Similarly, Mr Clarke's comments were a far cry from Labour's election theme tune, "Things Can Only Get Better", which echoed in Mr Blair's ears as he walked into No 10 in May last year.

THE FIRST sign of early electoral panic by a Labour MP with a marginal constituency was spotted when Gisela Stuart popped up to demand a debate on Rover at Longbridge.

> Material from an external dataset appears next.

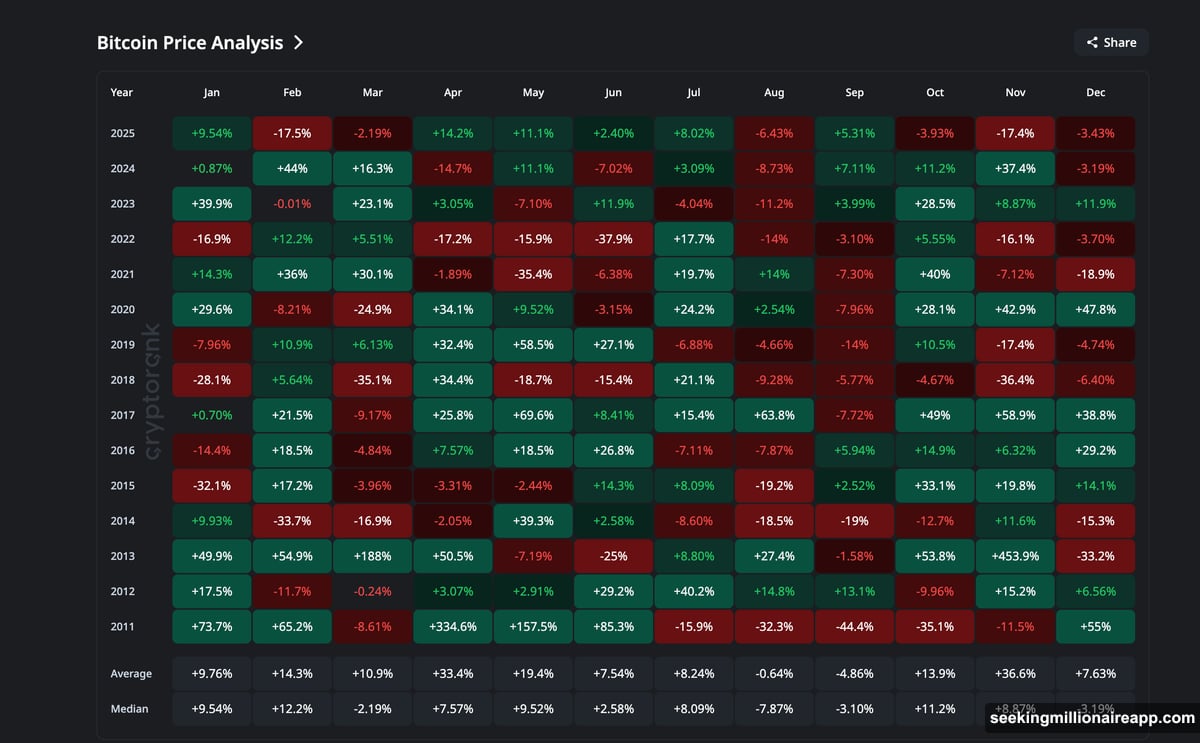
Task: Select the Jan column header
Action: tap(211, 92)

Mrs Stuart won the nearby seat of Birmingham Edgbaston from the Tories, and local unemployment will increase as a result of the forthcoming redundancies.

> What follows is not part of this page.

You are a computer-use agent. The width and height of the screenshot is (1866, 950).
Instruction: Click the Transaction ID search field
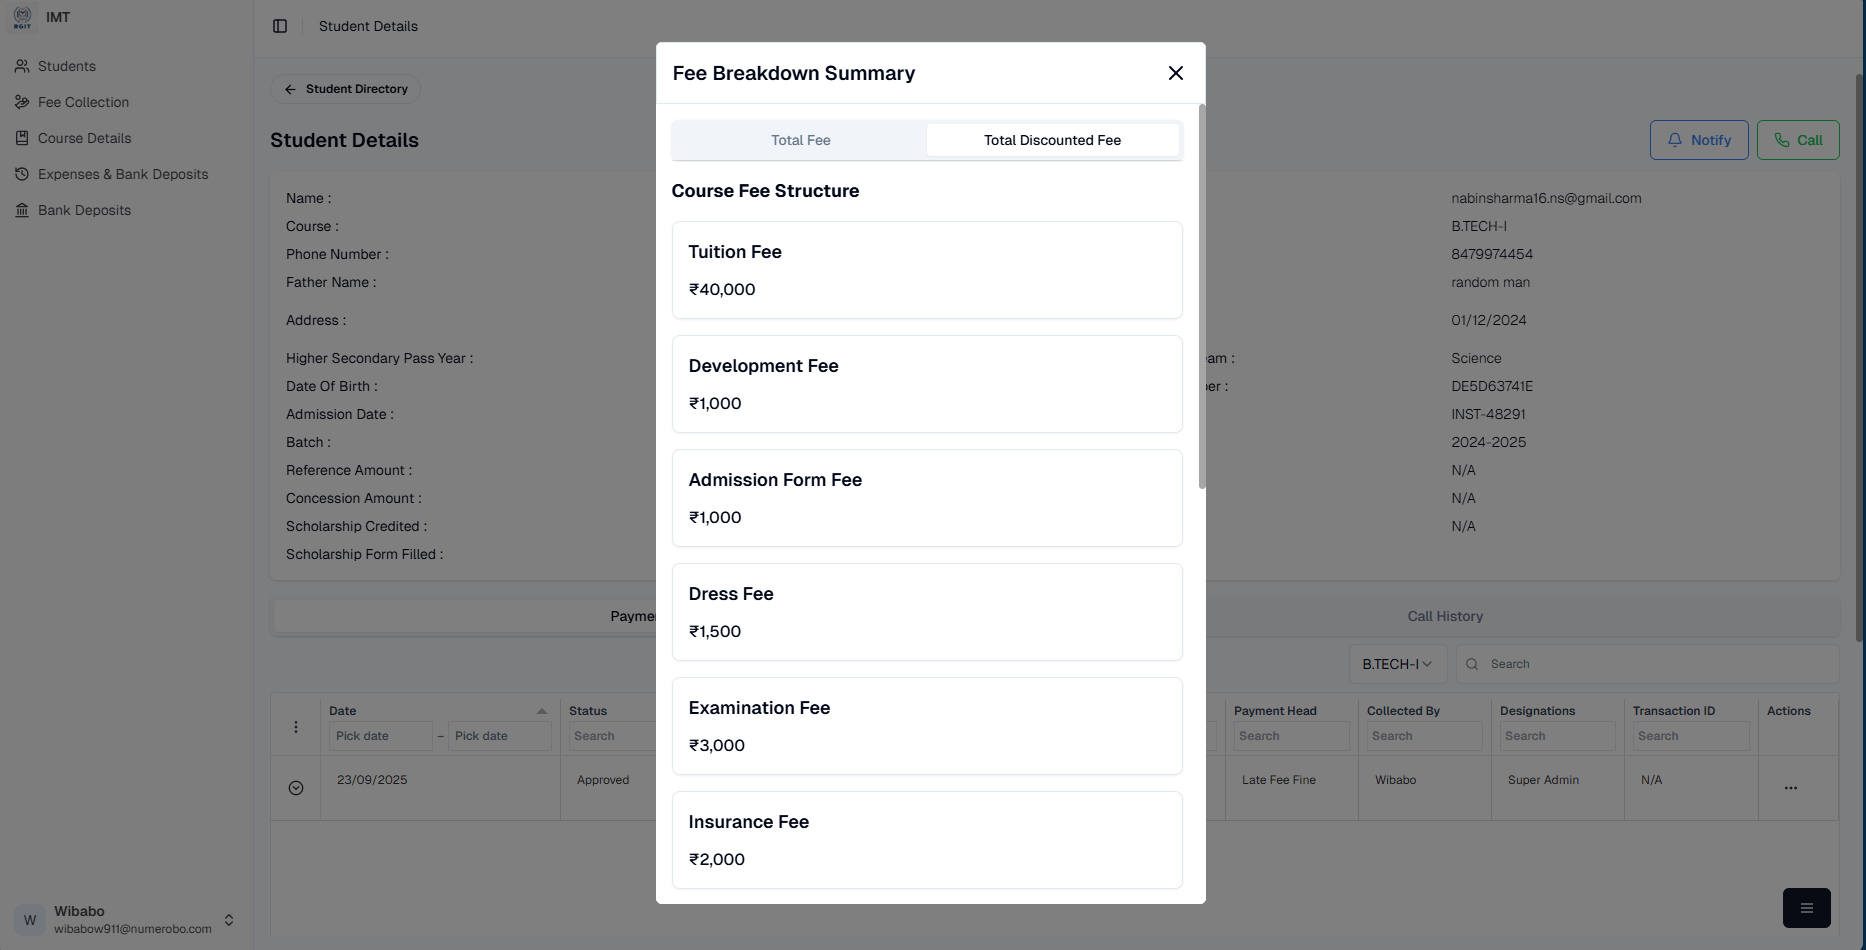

Any lingering hopes Mrs Stuart might have had that there will be a government bail-out were dashed when Mr Mandelson donned the mantle of the late Keith Joseph and washed his hands of the issue with the comment: "The company's future rests in its own hands."

While Mrs Stuart went through the ritual of blaming it all on the Conservatives, her anxious demands hinted at the prospect of local Labour unpopularity, nasty constituents' letters, and a packed surgery this morning, full of voters telling her "Never again".

JOHN REID, the new Minister for Transport, has been thumbing through the Thatcher guide on "How to flog off the family silver".

In a bravado performance of skill and daring he appeared before the Transport Select Committee to defend the Government's policy to sell off the national air traffic control system. In Opposition, the Labour Party gave commitments that air traffic control would remain in public ownership. But, less than two years later, the eminently effective Mr Reid had no problems in arriving at the conclusion that the private sector offers greater efficiency. Proving worthy of his promotion, he waxed lyrical about the dynamism of private enterprise as an engine of additional investment.

POLITICOS, the Westminster bookshop and modern equivalent of the 18th century political coffee house, hosted a reception for the launch of Parliamentary Portions.

This culinary compilation, by Labour MPs Liz Blackman and Nick Palmer, offers a revealing gourmet's guide to MPs who have submitted their favourite menus.

There is a heavy emphasis on healthy eating and, as befits New Labour, the cuisine is notably Italian, pasta-friendly and vegetarian. Ben Bradshaw, Labour MP for Exeter, manages to pass the politically correct eating test on all three counts offering a vegetarian serving of Pasta Con Salvia, a dish "that combines speed and deliciousness".

At the other end of the spectrum is a recipe from the Speaker, Betty Boothroyd. Her offering of stewed oxtail is described, like herself, as a dish that is "traditional, well-loved and warming". Thankfully Madam Speaker's kitchens are beyond the reach and remit of Jack "Enforcer" Cunningham who banned beef on the bone.